Brief: Output all records precisely as written.
------ Supplied material
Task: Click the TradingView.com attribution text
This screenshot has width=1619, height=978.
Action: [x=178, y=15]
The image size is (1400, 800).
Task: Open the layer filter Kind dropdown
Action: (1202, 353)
------------
Response to the task:
Task: Click the TradingView.com attribution text
This screenshot has width=1619, height=978.
Action: [x=178, y=15]
The image size is (1400, 800).
Task: Open the layer filter Kind dropdown
Action: (1202, 353)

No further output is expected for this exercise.